======== DATA TO PROCESS

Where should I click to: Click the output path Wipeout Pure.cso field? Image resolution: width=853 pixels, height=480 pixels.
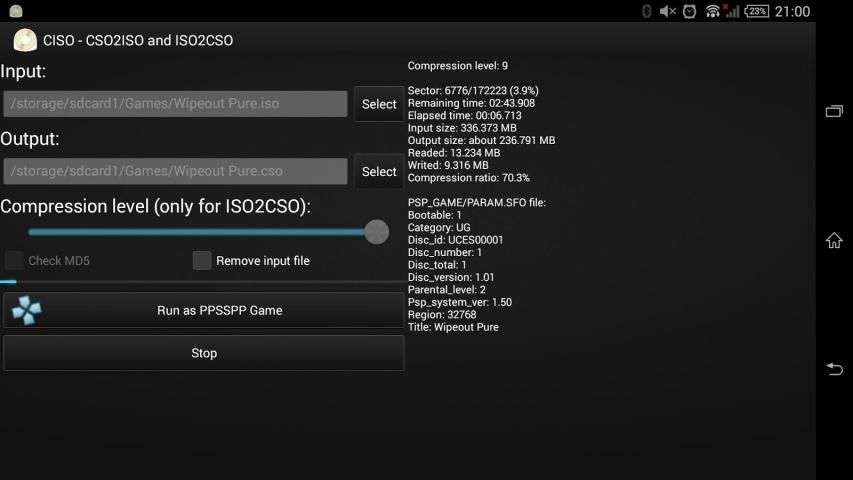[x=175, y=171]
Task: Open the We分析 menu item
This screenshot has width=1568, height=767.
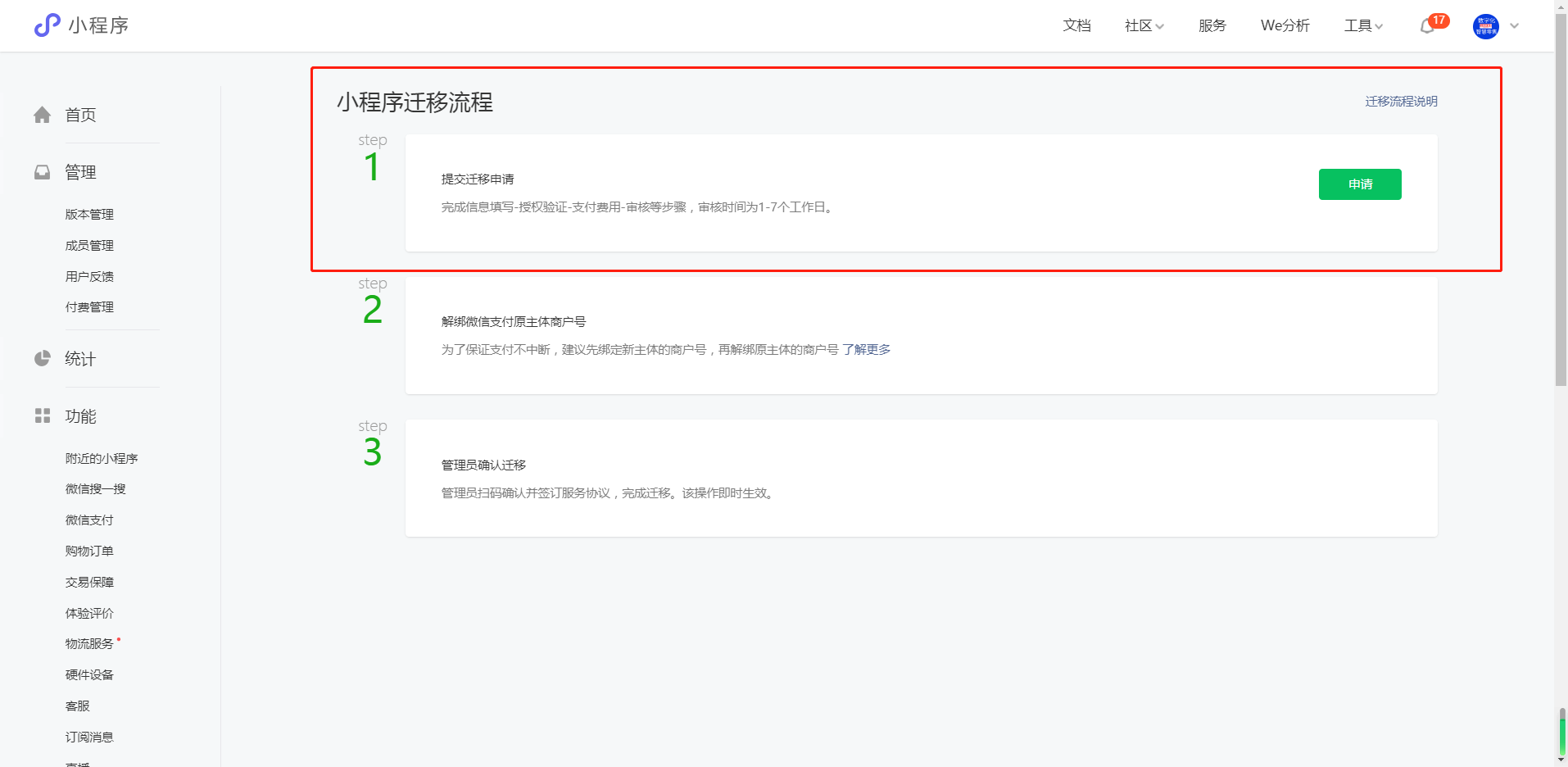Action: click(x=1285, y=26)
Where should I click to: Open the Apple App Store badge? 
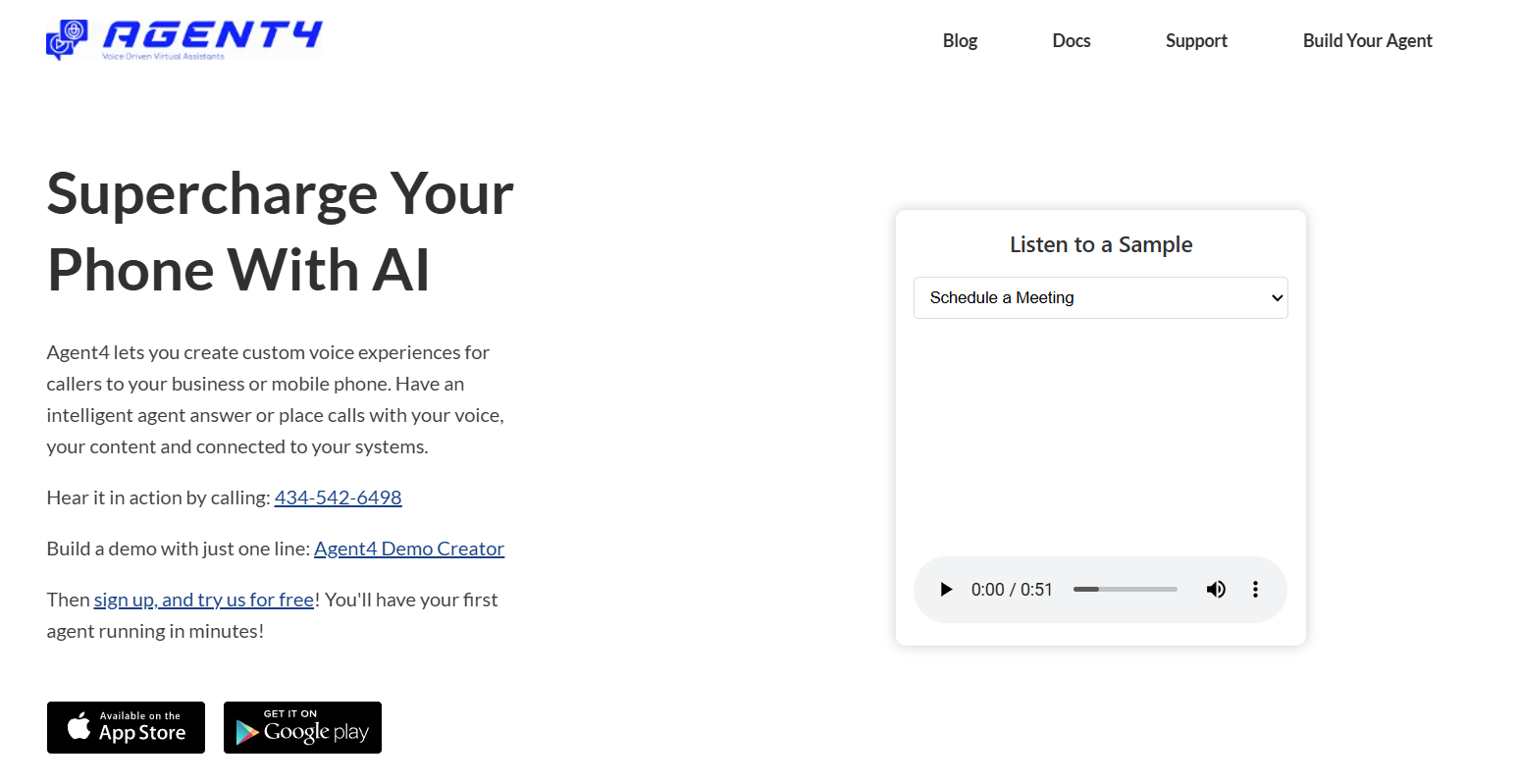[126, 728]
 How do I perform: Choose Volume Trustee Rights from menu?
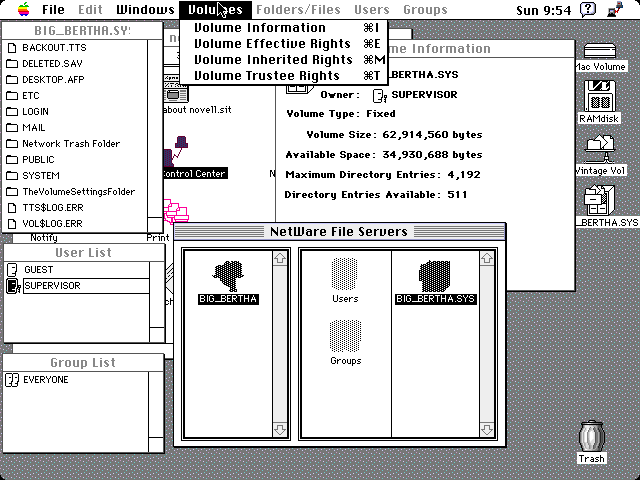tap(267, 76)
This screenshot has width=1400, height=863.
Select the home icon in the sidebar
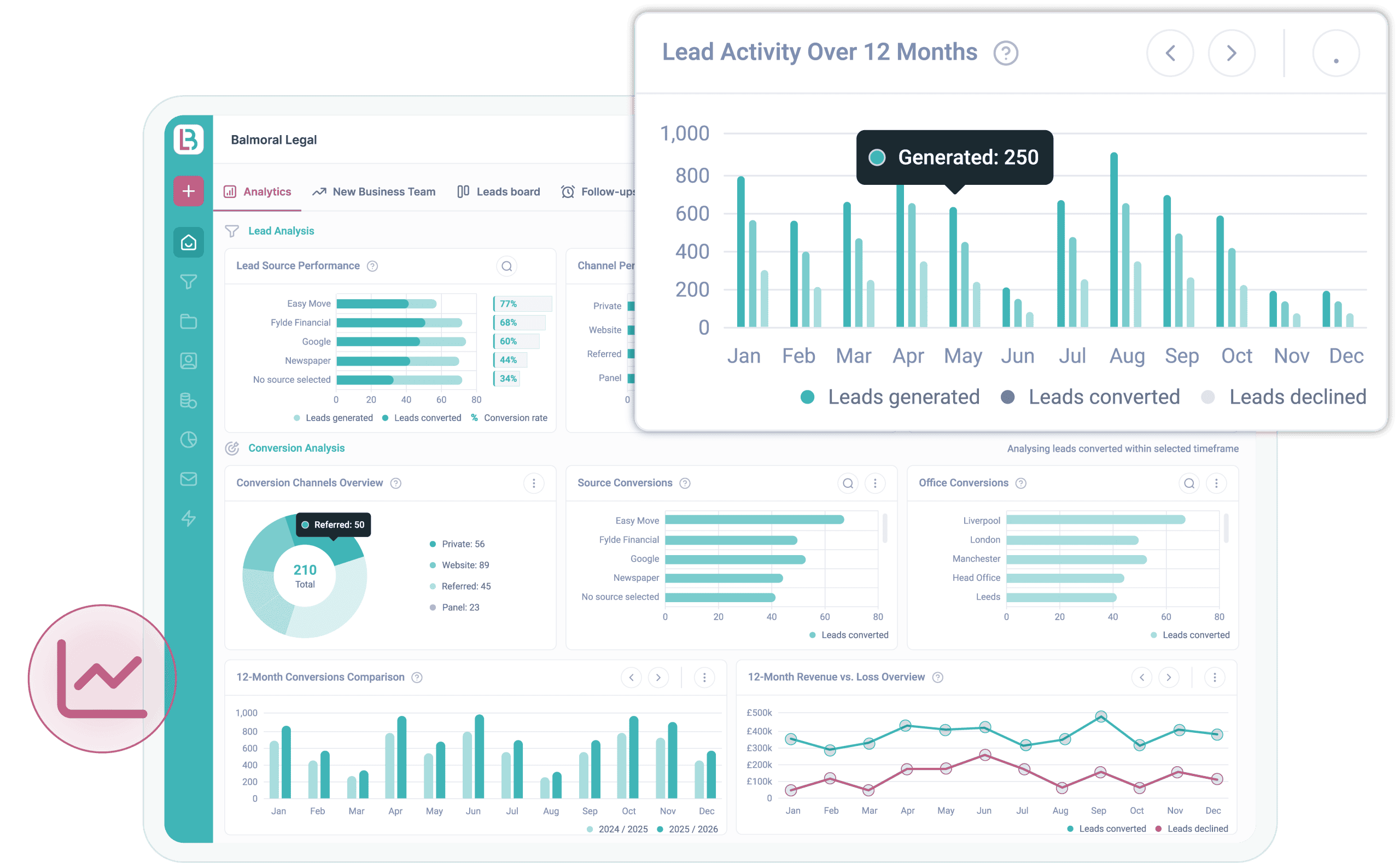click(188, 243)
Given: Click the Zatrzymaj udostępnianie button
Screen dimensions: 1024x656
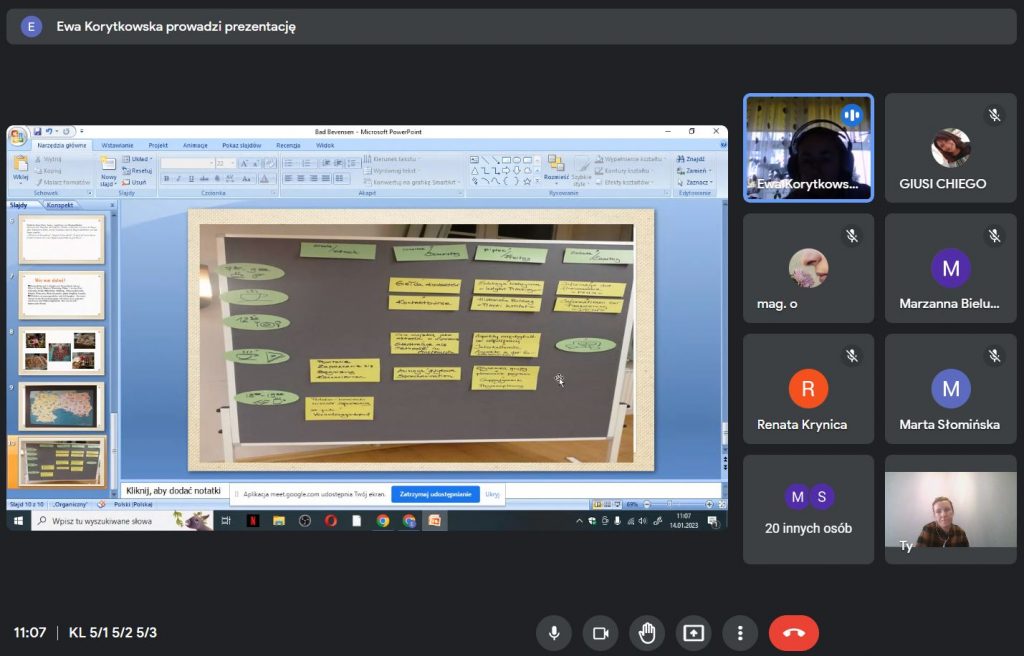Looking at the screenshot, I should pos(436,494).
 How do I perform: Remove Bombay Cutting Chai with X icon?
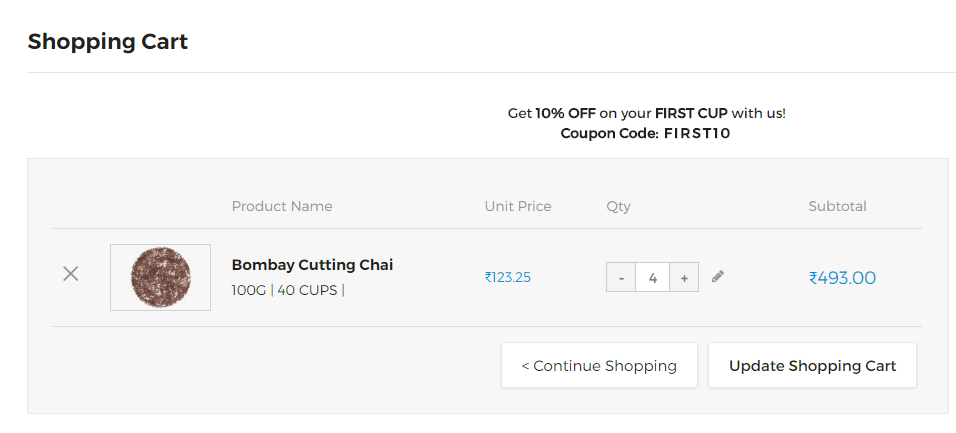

================

# SHORT PROBLEM
Can you reproduce the material from the line containing "Task: Open the We分析 menu item" through the end, word for word, leaving out the pictures?

# RESULT OF THE TASK
Task: Open the We分析 menu item
This screenshot has width=1568, height=767.
Action: click(x=1285, y=26)
Where should I click to: Open the Apple App Store badge? 
[126, 728]
 How do I perform: Choose Volume Trustee Rights from menu?
tap(267, 76)
This screenshot has width=1400, height=863.
Select the home icon in the sidebar
click(188, 243)
Given: Click the Zatrzymaj udostępnianie button
Screen dimensions: 1024x656
Looking at the screenshot, I should pos(436,494).
 How do I perform: Remove Bombay Cutting Chai with X icon?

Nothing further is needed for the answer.